After I finished an entertaining sci-fi read, it took me a while to find a book I actually wanted to read next, and this turned out to be it. Several I had on my unread list were first person so I decided to save myself some grief and I skipped those. A couple of others I started reading and found that they simply didn't appeal, so I skipped those. When I started this, it seemed like it might be the exception, but in short order, I became convinced it had been a mistake to even start reading this, it was so full of trope and so amateurishly written.
I mean, we're told that the main charcter, is “a guy who did a carpentry apprenticeship” but we're also told that he's been on the ice since he was three with a lifelong crdream to play professional ice hockey, so when and where in hell did he end up doing a carpentry apprenticeship? Akso, what's with the title? Buzz?
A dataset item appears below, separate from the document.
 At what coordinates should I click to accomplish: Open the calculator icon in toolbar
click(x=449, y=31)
It plays zero part in the story - at least in the part I could stand to read.
This was about this gay guy, Cameron Riley, who wants to be an ice hockey professional - which is a bit of a cliché I admit - but it turned out he had some sort of problem which the doctors are trying to figure out, so he can't play for a while (and that's the end of ice hockey in this story BTW), Cameron travels to stay with his older brother, who is also gay of course because gods forbid there should be any straight guys or cis women in a LGBTQIA story! Naturally, his sabbatical is where he meets Noah Clark, the love of his life, so there's some telegraphing going on here and once in a while, the author appears to forget she wrote something, so she repeats it or contradicts it a few screens later.
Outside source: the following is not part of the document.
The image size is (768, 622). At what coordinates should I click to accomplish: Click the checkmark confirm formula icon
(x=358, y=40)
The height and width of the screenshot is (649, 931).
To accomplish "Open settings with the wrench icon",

For example, at one point early in the story when Cameron is hospitalized after fainting on the ice, his brother Jackson messages him saying "On my way, should be there tonight." Shortly after this, when Jackson shows up, I read, "The mix of expressions on Cameron's face made Jackson smile: confusion, then surprise and joy." So did Cameron not recall reading the message announcing his brothers intended arrival? Or did the author simply forget she'd written that earlier part?
In another example, early in the novel, Cameron's boyfriend, Nathan, a complete asshole and not in a good way, texts Cameron to dump him saying he's had enough of his drama and he's moving out. The extreme cruelty of this message makes a reader wonder what the hell shit Cameron has been pulling to piss off a guy like that, so it's not a good idea to have your character become free in such a manner. This cliché was no surprise though, since in stories like these, you evidently have to have the wounded gay guy looking for love (yawn). In fact that's the worst time to get into another relationship, but not long after that point, I read of Cameron wondering to himself about Nathan, "Would they become ugly roommates now?" How are they remotely to be roommates of any hue, if Nathan is summarily moving out? Again, the author quite evidently forgot what she'd written.
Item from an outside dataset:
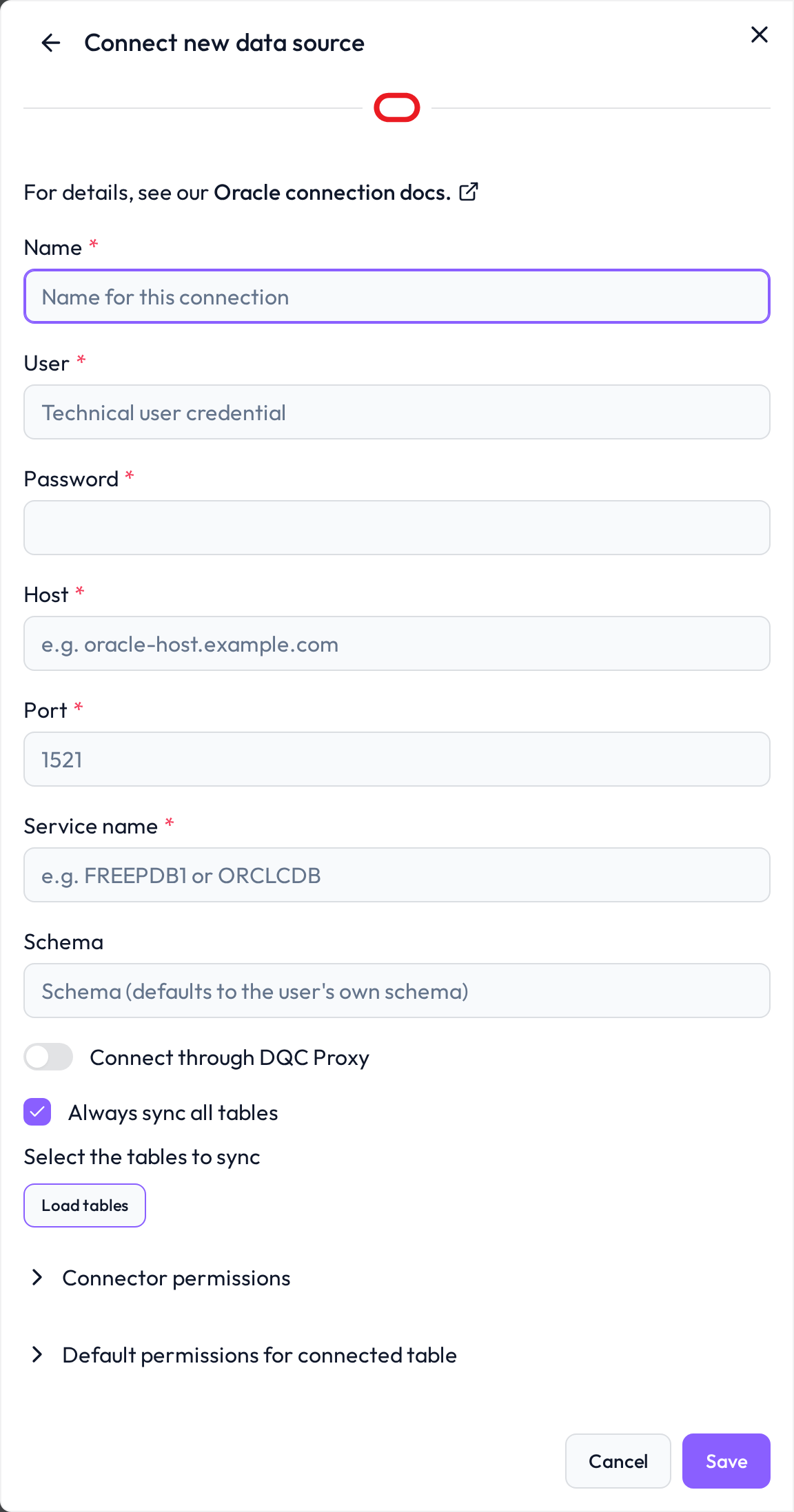794x1512 pixels.
Task: Click the Service name input field
Action: (x=397, y=875)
The misleading book blurb - typically written by some dipshit who never read the book and has no real clue about it (or anything else for that matter, hence my series of Non-Reviews that I post periodically!) - claims that Cameron is the bad boy, but there's nothing to support this in the story at all. In short, and as usual, the blurb lies. I was so relieved this wasn't first person PoV because it would have been a real nightmare. As it was switching unnecessarily between three perspectives when the main character's PoV was more than sufficient was just dumb writing and made for an unpleasant read.
I finally quit reading when three houses came onto the market and all three brohers each liked a different one, and decided there and then to jump up and buy them so they could all hang out together like a frigging bunch of bananas. Barf. I know this is intended as a series, but WTF? I honestly could not stand to read another sentence in this jackass story.